[Question summary] How best to track work being performed, when this info must be recalled via
- worker pid (workers send messages to a GenServer manager)
- monitor ref (workers are monitored and work needs to be enqueued again on worker crash)
- struct id (multiple work attempts per struct need to be tracked across worker restarts to prevent infinite loops)
I’m sure this is a common occurrence, so I’d love to know how best to address this (both for my limited concurrency case, and in a more general case with “typical” concurrency)…
Let’s say I have a list of Person
structs containing a birth date, and I want to process all of these (e.g. compute their current age). I have GenServer that monitors and tracks the success/failure of each Person
that gets processed.
A new worker process is started to handle each Person
that needs to be processed. The GenServer is notified when the processing of a Person
starts, as well as when it ends successfully.
The GenServer will Process.monitor
the pid of the process working on a Person
struct, and if the process crashes, will enqueue the Person
again.

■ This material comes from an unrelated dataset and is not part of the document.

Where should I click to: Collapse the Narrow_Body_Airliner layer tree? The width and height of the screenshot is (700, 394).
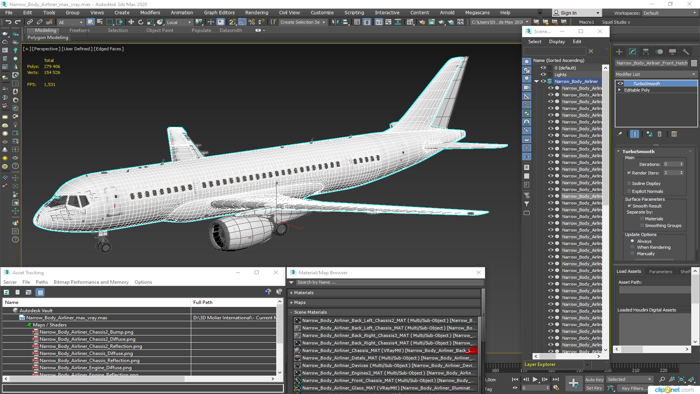(536, 81)
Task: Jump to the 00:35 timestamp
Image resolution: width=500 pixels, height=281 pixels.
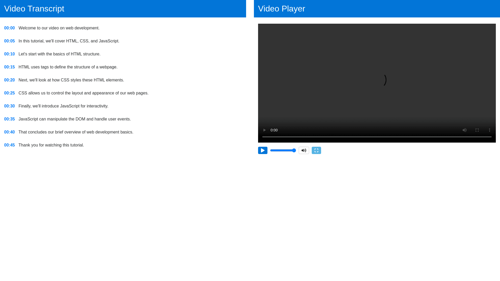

If a given Person
fails to be processed multiple times, we log an error and bail.
The above setup means that the “processing state” for a given Person
struct needs to be accessed by:
- worker pid (so the managing GenServer state can be updated when the worker reports it was successful)
- monitor ref (if a worker crashes, the work needs to be rescheduled)

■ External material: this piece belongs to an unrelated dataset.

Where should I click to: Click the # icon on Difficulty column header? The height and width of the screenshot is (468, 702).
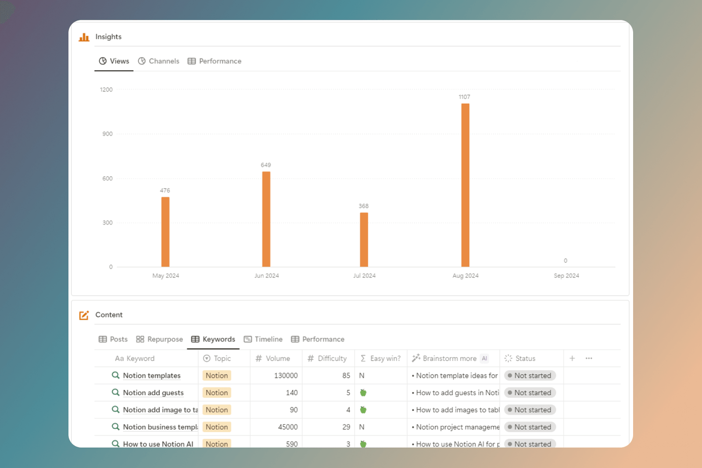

- struct id (we want to track the number of processing attempts to prevent infinite loops)
What’s the best approach here? Simply use multiple maps (e.g. struct_id => all_info
, monitor_ref => struct_id
, and worker_pid => struct_id
) and make sure to keep them updated in sync?
For what it’s worth, the concurrency is going to be extremely limited (let’s say a dozen concurrent processes) because it involves third part resources that shouldn’t be overwhelmed. Given that, should ETS be used with the struct id as the main key, and accept that a full table scan will happen when looking up via worker pid or monitor ref?
(I’m trying to not muddy the waters too much with specifics, but here’s some more info on what I’ve got going: the structs get processed within a GenStage pipeline with limited concurrency. Each struct gets processed via a GenStage.ConsumerSupervisor
. If a struct fails to be processed, I want to re-emit it from the GenStage producer so it can be tried again. If the same struct fails multiple attempts, and error is logged and the struct will not be re-emitted by the producer.)